* EXERCISE INSTRUCTIONS
Every line of the listing must be repeated exactly.
━━━ DATA RECORDS
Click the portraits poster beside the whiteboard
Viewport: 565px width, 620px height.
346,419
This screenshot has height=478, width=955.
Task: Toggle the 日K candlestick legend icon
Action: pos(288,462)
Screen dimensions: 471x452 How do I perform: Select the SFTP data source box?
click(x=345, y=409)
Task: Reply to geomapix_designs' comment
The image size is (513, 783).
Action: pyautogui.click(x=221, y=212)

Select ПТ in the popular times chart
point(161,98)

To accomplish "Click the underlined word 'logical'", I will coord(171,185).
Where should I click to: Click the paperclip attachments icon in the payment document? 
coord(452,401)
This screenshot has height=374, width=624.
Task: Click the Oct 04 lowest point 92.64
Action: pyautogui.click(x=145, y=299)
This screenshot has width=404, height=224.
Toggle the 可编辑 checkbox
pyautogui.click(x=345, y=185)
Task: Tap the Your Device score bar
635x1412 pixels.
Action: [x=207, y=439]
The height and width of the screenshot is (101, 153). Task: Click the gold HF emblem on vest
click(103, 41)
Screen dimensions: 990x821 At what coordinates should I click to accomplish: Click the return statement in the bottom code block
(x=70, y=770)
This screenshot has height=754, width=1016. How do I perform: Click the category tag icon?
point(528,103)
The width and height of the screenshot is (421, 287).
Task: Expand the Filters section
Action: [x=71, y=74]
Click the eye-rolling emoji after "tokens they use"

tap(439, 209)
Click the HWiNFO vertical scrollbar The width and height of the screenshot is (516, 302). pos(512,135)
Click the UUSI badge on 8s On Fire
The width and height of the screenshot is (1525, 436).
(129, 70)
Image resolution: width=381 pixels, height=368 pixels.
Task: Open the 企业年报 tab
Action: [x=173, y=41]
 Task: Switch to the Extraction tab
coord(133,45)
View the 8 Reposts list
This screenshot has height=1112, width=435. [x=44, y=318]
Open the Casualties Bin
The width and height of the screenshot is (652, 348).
━━━━━━
* THE COMPLETED TASK
Click the portraits poster beside the whiteboard
Viewport: 565px width, 620px height.
346,419
This screenshot has height=478, width=955.
Task: Toggle the 日K candlestick legend icon
Action: pos(288,462)
Screen dimensions: 471x452 How do I perform: Select the SFTP data source box?
click(x=345, y=409)
Task: Reply to geomapix_designs' comment
The image size is (513, 783).
Action: pyautogui.click(x=221, y=212)

Select ПТ in the popular times chart
point(161,98)

To accomplish "Click the underlined word 'logical'", I will coord(171,185).
Where should I click to: Click the paperclip attachments icon in the payment document? 
coord(452,401)
This screenshot has height=374, width=624.
Task: Click the Oct 04 lowest point 92.64
Action: pyautogui.click(x=145, y=299)
This screenshot has width=404, height=224.
Toggle the 可编辑 checkbox
pyautogui.click(x=345, y=185)
Task: Tap the Your Device score bar
635x1412 pixels.
Action: [x=207, y=439]
The height and width of the screenshot is (101, 153). Task: Click the gold HF emblem on vest
click(103, 41)
Screen dimensions: 990x821 At what coordinates should I click to accomplish: Click the return statement in the bottom code block
(x=70, y=770)
This screenshot has height=754, width=1016. How do I perform: Click the category tag icon?
point(528,103)
The width and height of the screenshot is (421, 287).
Task: Expand the Filters section
Action: [x=71, y=74]
Click the eye-rolling emoji after "tokens they use"

tap(439, 209)
Click the HWiNFO vertical scrollbar The width and height of the screenshot is (516, 302). pos(512,135)
Click the UUSI badge on 8s On Fire
The width and height of the screenshot is (1525, 436).
(129, 70)
Image resolution: width=381 pixels, height=368 pixels.
Task: Open the 企业年报 tab
Action: [x=173, y=41]
 Task: Switch to the Extraction tab
coord(133,45)
View the 8 Reposts list
This screenshot has height=1112, width=435. [x=44, y=318]
Open the Casualties Bin
The width and height of the screenshot is (652, 348).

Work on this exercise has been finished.